Microtubules may vary in their rate of assembly and disassembly. Tubulin half life is nearly a full day, however, the half life of a given microtubule may be only 10 minutes. Thus, they are in a continued state of flux. This is believed to respond to the needs of the cell and is called "dynamic instability". Furthermore, there are regulatory processes that appear to control this in a cell. Microtubule growth would be promoted in a dividing or moving cell. However, microtubule growth would be more controlled in a stable, polarized cell.

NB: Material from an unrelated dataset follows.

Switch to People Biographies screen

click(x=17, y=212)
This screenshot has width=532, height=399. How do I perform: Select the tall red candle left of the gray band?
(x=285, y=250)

As described in your text, the cell can provide a GTP cap on the growing end of a microtubule to regulate further growth. This happens when the tubulin molecules are added faster than the GTP can be hydrolyzed. Thus, the microtubule becomes stable and does not depolymerize. It may also be encouraged to continue growing. Once the GTP is hydrolyzed, it begins to shrink, however. Another way of capping a microtubule is to put a structure at its end, such as a cell membrane.

How Microtubule Associated Proteins (MAPs) function.

Microtubule associated proteins (MAPs) are tissue and cell type specific.  Assembly MAP's are high molecular weight proteins (200-300 K) or the tau (20-60 k) proteins. One domain binds to tubulin polymers or unpolymerized tubulin.  This speeds up polymerization, facilitates assembly and stabilizes the microtubules. The other end projects out and will bind to vesicles or granules, IF or other MT.   

nType I (MAP IA, IB)
nBinding domain: Contains “+ charged” AA sequence to bind tubulin
nProjection domain:
nProjects from MT
nBinds to IF, MT or PM.
nControls spacing of MT
nFound in dendrites or axons
n

Type II (MAP 2, 4, tau)

nFound in axons or dendrites (depending on the subtype)
nCross links MT with IF or PM or other MT
nStabilizes MT during growth, function and division. Tau organizes MT into bundles.
n MAP4 more ubiquitous for Cell division

Some of these MAPs may bind to special sites on the alpha tubulin that form after it is in the microtubule. These are sites where a specific molecule is acetylated or the tyrosine residue is removed from the carboxy terminal. These sites are important marker sites for stabilized microtubules, because they disappear when microtubules are depolymerized.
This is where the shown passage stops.